6. Datasets 2 and 3 contain simulated data collected by the same cell phones as they passed over the same imaginary bridge on later dates. Calculate the mean for Dataset 2 and the mean for Dataset 3. Show your work.

Dataset 2: 0.20 + 0.14 + 0.34 + 0.18 + 0.19 + 0.24 + 0.43 + 0.19 + 0.49 + 0.29 = 2.69

2.69/10 = 0.269 Hz

Dataset 3: 0.31 + 0.17 + 0.32 + 0.18 + 0.22 + 0.27 + 0.34 + 0.28 + 0.48 + 0.39 = 2.96

2.96/10 = 0.296 Hz

7. What would finding a statistically significant difference in a dataset tell us about the stability of our bridge? Why would we care to know if the difference between the means was significantly significant?

A statistically significant difference is not proof that the bridge is becoming unstable. It is a finding that tells the engineers that further investigation might be required. Some changes might be so small that they don’t matter or the change could just be because of natural variation in bridge vibrations, the weather or differences in characteristics of the vehicles passing over the bridge.

8. What might an engineer do if they notice that a bridge’s vibrational frequency has significantly changed?

When engineers identify that the bridge’s vibrational frequency is significantly changing, it indicates that they need to study the bridge to figure out why the bridge’s vibrational frequency is changing. Once the engineers figure out why the bridge’s vibrational frequency is changing, they can fix any problems before they cause a major issue.

Extension

Begin by studying a local bridge. Show students images of a local bridge from several angles.
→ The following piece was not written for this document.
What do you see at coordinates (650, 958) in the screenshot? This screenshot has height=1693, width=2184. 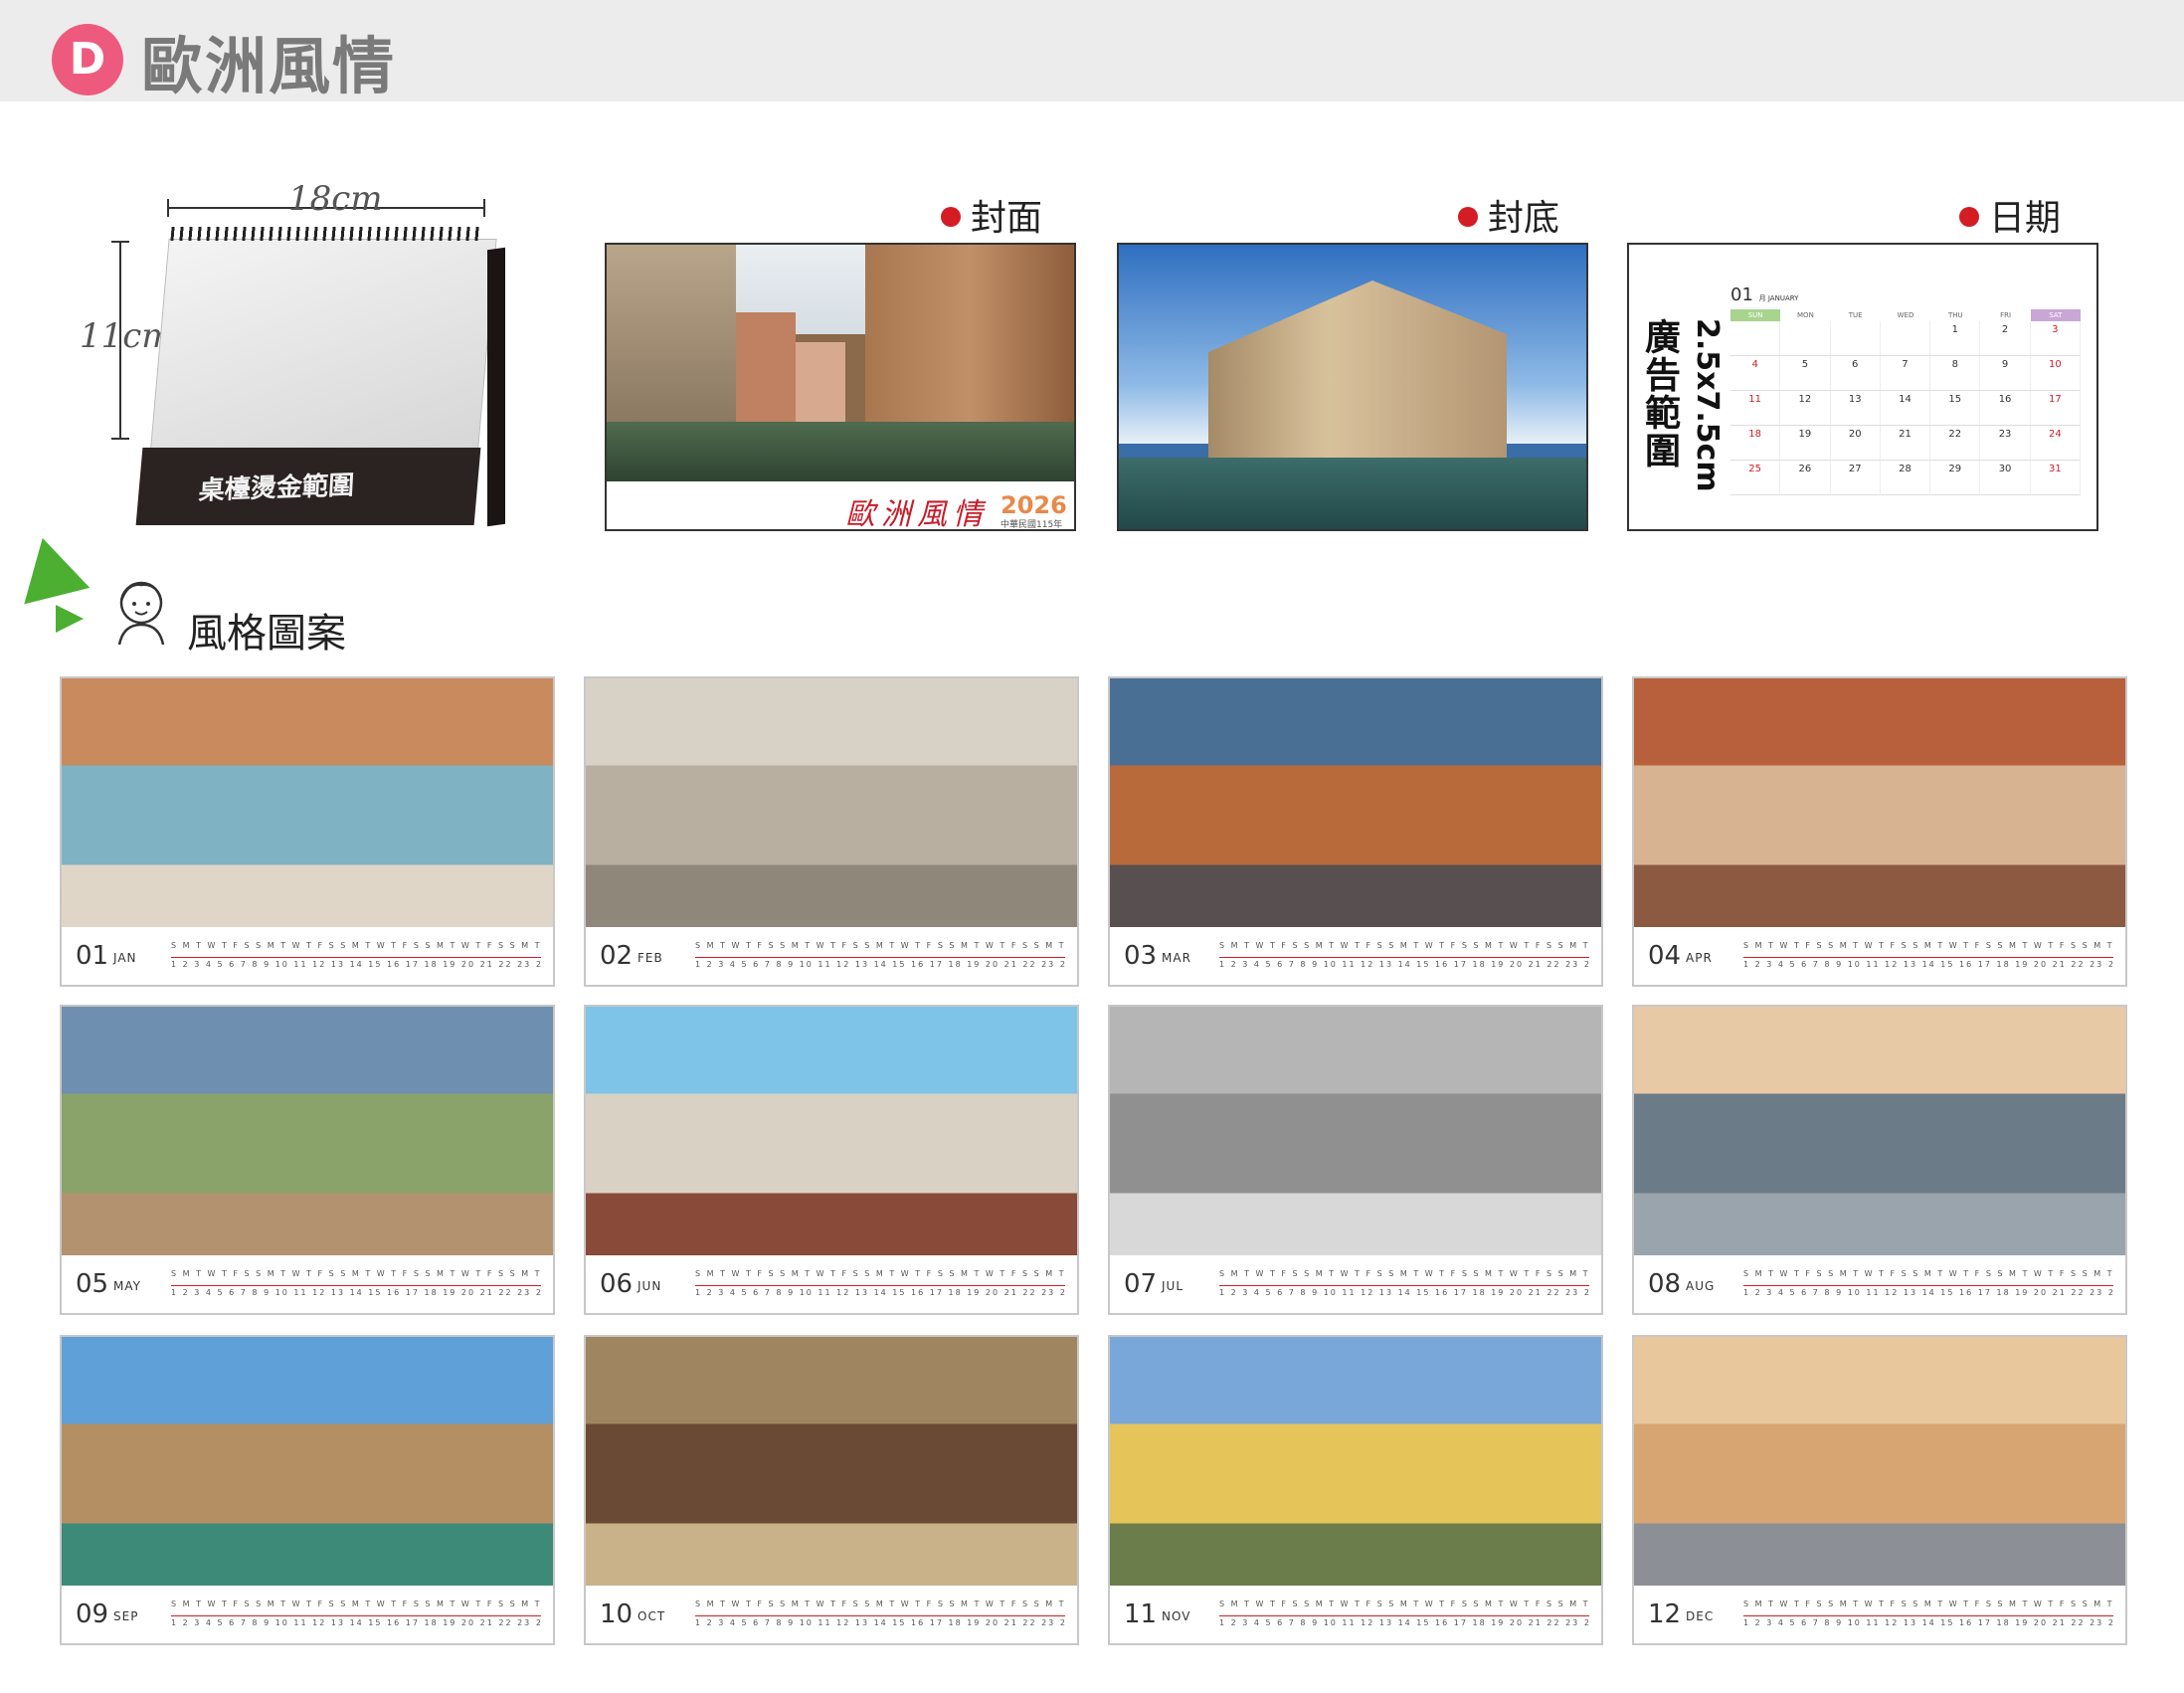 I see `month-abbr: FEB` at bounding box center [650, 958].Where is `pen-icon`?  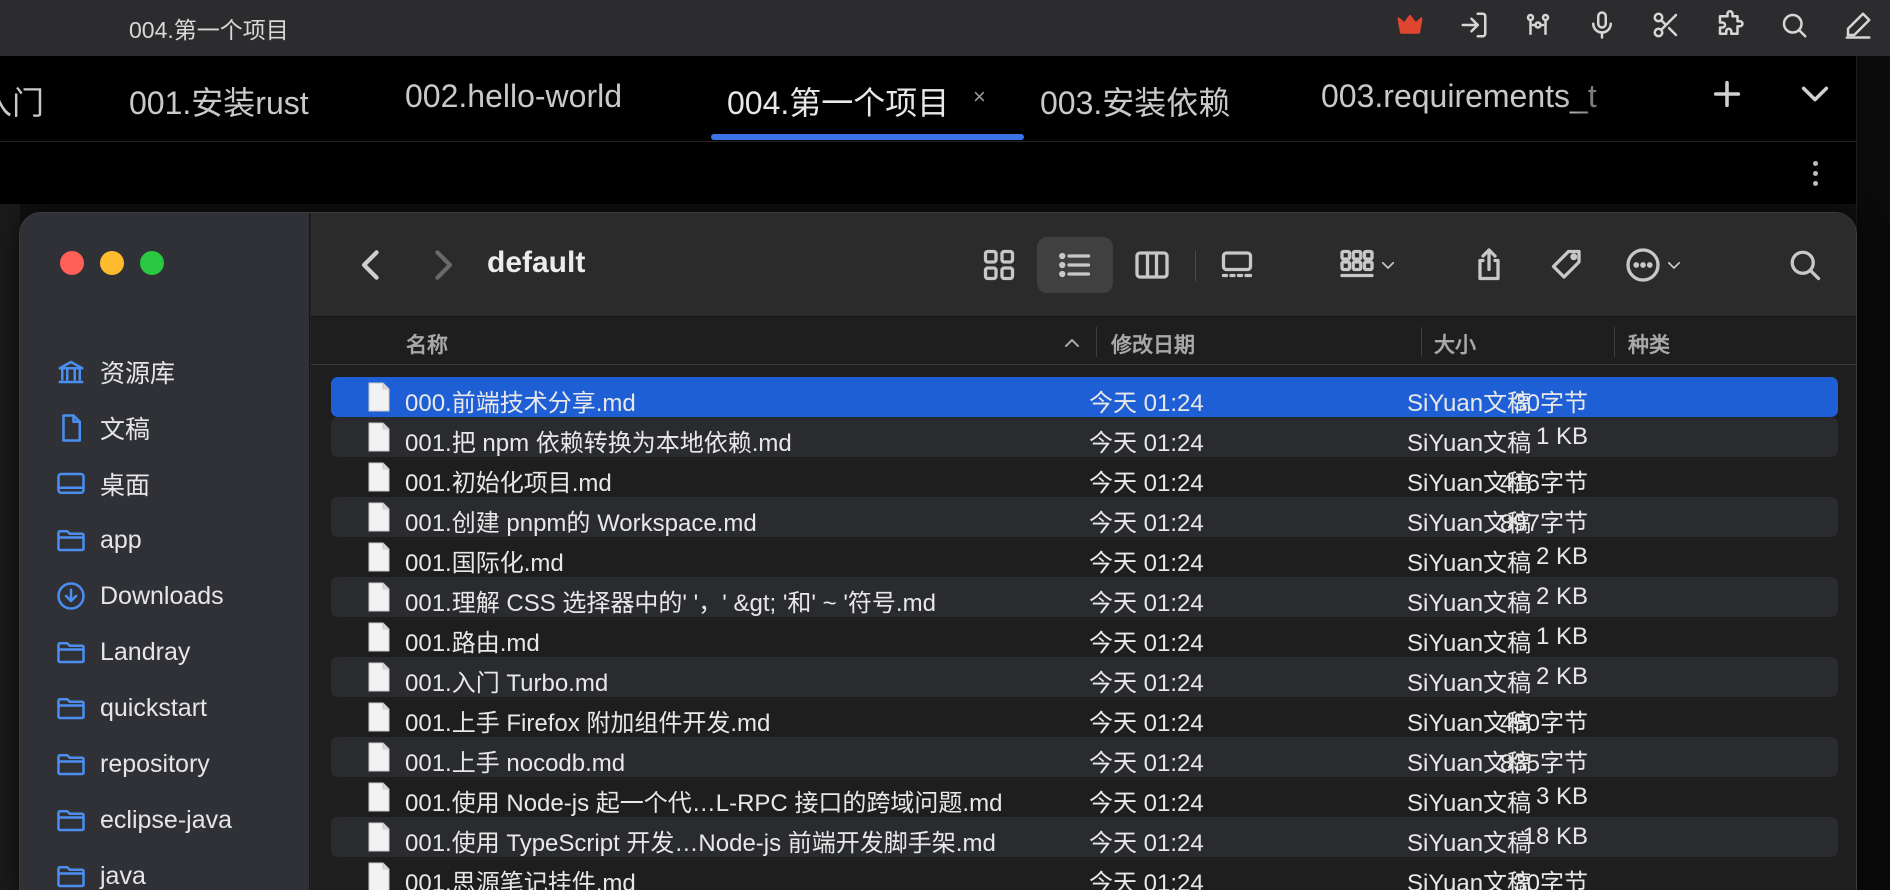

Additional information about the bridge’s design also might be available at your state’s department of transportation or Bridgehunter.com. (If you don’t have a suitable local bridge, find images of other bridges online.)

Working either individually or in pairs, have students use popsicle sticks, toothpicks and hot glue to make a model of the bridge. Their model should span a gap of at least 5 inches. Their supports can be two books of equal thickness or two tables of equal heights. If the local bridge being modeled crosses a large distance, have students increase the gap between the books or tables.

After the bridges are complete, either you or the students will test bridge strength and stability by adding weights until the model bridges break. Students will then answer questions about their findings.

For students who want to do more, they can design an investigation to monitor the stability of the local bridge they chose to model. The investigation proposals should provide background on the bridge and include its construction date, the materials used in its building, its repair record (if available), information about its usage and any maintenance or repair plan recommendations that students think necessary.

 Ask students to answer the following questions.

1. What are some things you noticed about the bridge that help it remain stable?

Student answers will vary. Under the bridge there are supports that hold up the middle of the bridge. It has supports connecting the top of the bridge that help strengthen the middle of the bridge and distribute the pressure applied by the weights. It has a large portion of the bridge supported directly by the land beneath it.

2. What challenges did you encounter when modeling the bridge using popsicle sticks and toothpicks?

Student answers will vary. It was difficult to connect the popsicle sticks so that the model bridge would be long enough to cross the gap between the books/tables. The bridge needed to be strong at this connection.

3. Where did your bridge break? Be specific.

Student answers will vary. The bridge broke in the middle where two popsicle sticks were connected.

4. What weights might the real bridge experience? How might a bridge’s response to weight show its stability?

Real bridges have vehicles and people crossing them and weighing them down. The bridge needs to hold weight without cracking and falling.

5. How is the real bridge different from your model bridge? How might these differences contribute to the real bridge’s stability?

The real bridge is made of different materials, like cement and steel. These materials make the bridge stronger and more stable. Also, the connections between each section of the real bridge are more complex.